Spire.Office Knowledgebase Page 59 | E-iceblue

OLE (Object Linking and Embedding) objects in Word are files or data from other applications that can be inserted into a document. These objects can be edited and updated within Word, allowing you to seamlessly integrate content from various programs, such as Excel spreadsheets, PowerPoint presentations, or even multimedia files like images, audio, or video. In this article, we will introduce how to insert and extract OLE objects in a Word document in Python using Spire.Doc for Python.

Install Spire.Doc for Python

This scenario requires Spire.Doc for Python and plum-dispatch v1.7.4. They can be easily installed in your Windows through the following pip command.

pip install Spire.Doc

If you are unsure how to install, please refer to this tutorial: How to Install Spire.Doc for Python on Windows

Insert OLE Objects in Word in Python

Spire.Doc for Python provides the Paragraph.AppendOleObject(pathToFile:str, olePicture:DocPicture, type:OleObjectType) method to embed OLE objects in a Word document. The detailed steps are as follows.

  • Create an object of the Document class.
  • Load a Word document using the Document.LoadFromFile() method.
  • Get a specific section using the Document.Sections.get_Item(index) method.
  • Add a paragraph to the section using the Section.AddParagraph() method.
  • Create an object of the DocPicture class.
  • Load an image that will be used as the icon of the OLE object using the DocPicture.LoadImage() method and then set image width and height.
  • Append an OLE object to the paragraph using the Paragraph.AppendOleObject(pathToFile:str, olePicture:DocPicture, type:OleObjectType) method.
  • Save the result file using the Document.SaveToFile() method.

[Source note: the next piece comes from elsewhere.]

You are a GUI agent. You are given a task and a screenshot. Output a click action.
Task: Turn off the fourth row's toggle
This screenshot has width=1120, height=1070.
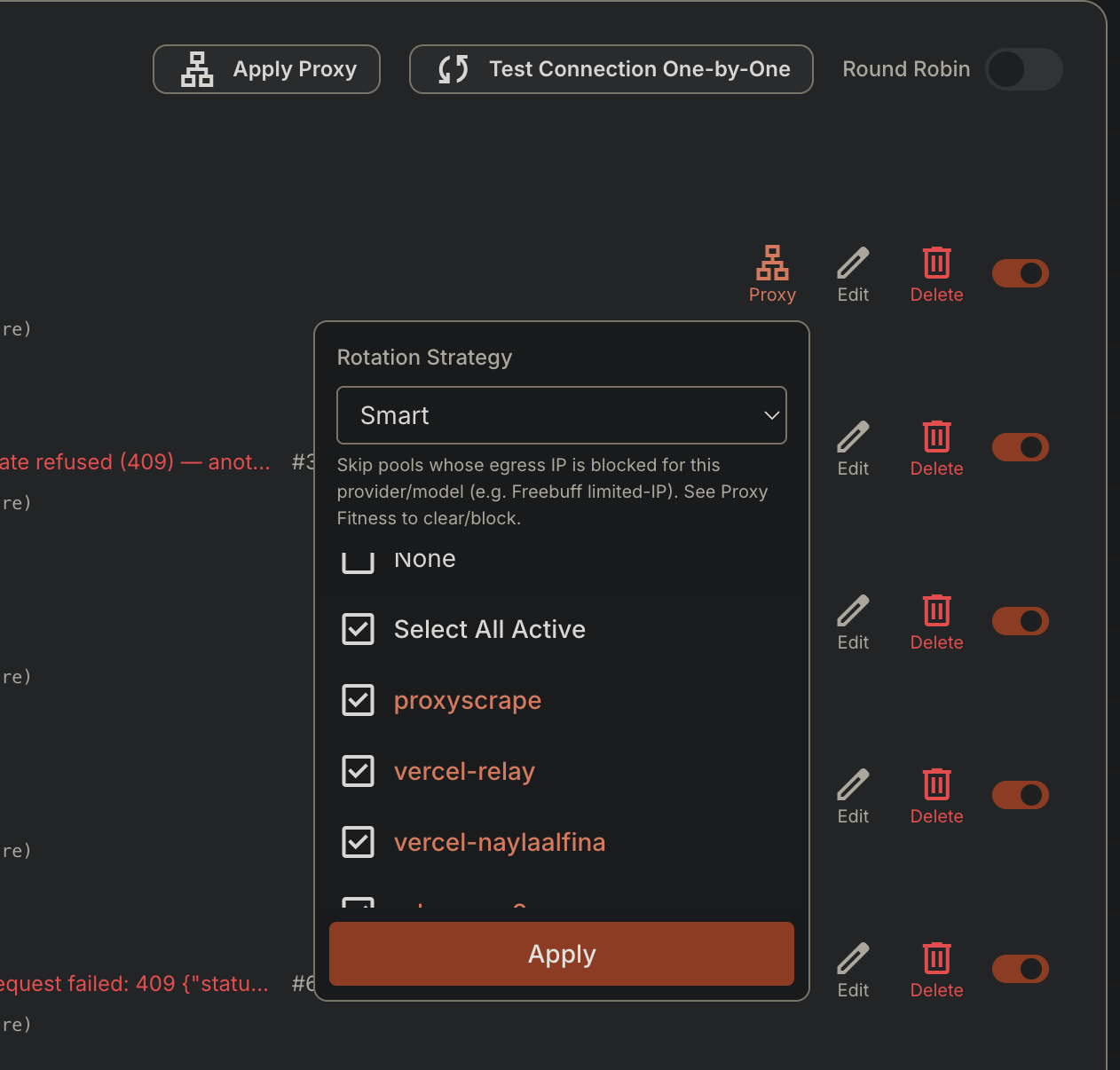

The following code example shows how to embed an Excel spreadsheet, a PDF file, and a PowerPoint presentation in a Word document using Spire.Doc for Python:

  • Python
from spire.doc import *
from spire.doc.common import *

# Create an object of the Document class
doc = Document()
# Load a Word document
doc.LoadFromFile("Example.docx")

# Get the first section
section = doc.Sections.get_Item(0)

# Add a paragraph to the section
para1 = section.AddParagraph()
para1.AppendText("Excel File: ")
# Load an image which will be used as the icon of the OLE object
picture1 = DocPicture(doc)
picture1.LoadImage("Excel-Icon.png")
picture1.Width = 50
picture1.Height = 50
# Append an OLE object (an Excel spreadsheet) to the paragraph 
para1.AppendOleObject("Budget.xlsx", picture1, OleObjectType.ExcelWorksheet)

# Add a paragraph to the section
para2 = section.AddParagraph()
para2.AppendText("PDF File: ")
# Load an image which will be used as the icon of the OLE object
picture2 = DocPicture(doc)
picture2.LoadImage("PDF-Icon.png")
picture2.Width = 50
picture2.Height = 50
# Append an OLE object (a PDF file) to the paragraph 
para2.AppendOleObject("Report.pdf", picture2, OleObjectType.AdobeAcrobatDocument)

# Add a paragraph to the section
para3 = section.AddParagraph()
para3.AppendText("PPT File: ")
# Load an image which will be used as the icon of the OLE object
picture3 = DocPicture(doc)
picture3.LoadImage("PPT-Icon.png")
picture3.Width = 50
picture3.Height = 50
# Append an OLE object (a PowerPoint presentation) to the paragraph 
para3.AppendOleObject("Plan.pptx", picture3, OleObjectType.PowerPointPresentation)

doc.SaveToFile("InsertOLE.docx", FileFormat.Docx2013)
doc.Close()

Python: Insert or Extract OLE Objects in Word

Extract OLE Objects from Word in Python

To extract OLE objects from a Word document, you first need to locate the OLE objects within the document. Once located, you can determine the file format of each OLE object. Finally, you can save the data of each OLE object to a file in its native file format. The detailed steps are as follows.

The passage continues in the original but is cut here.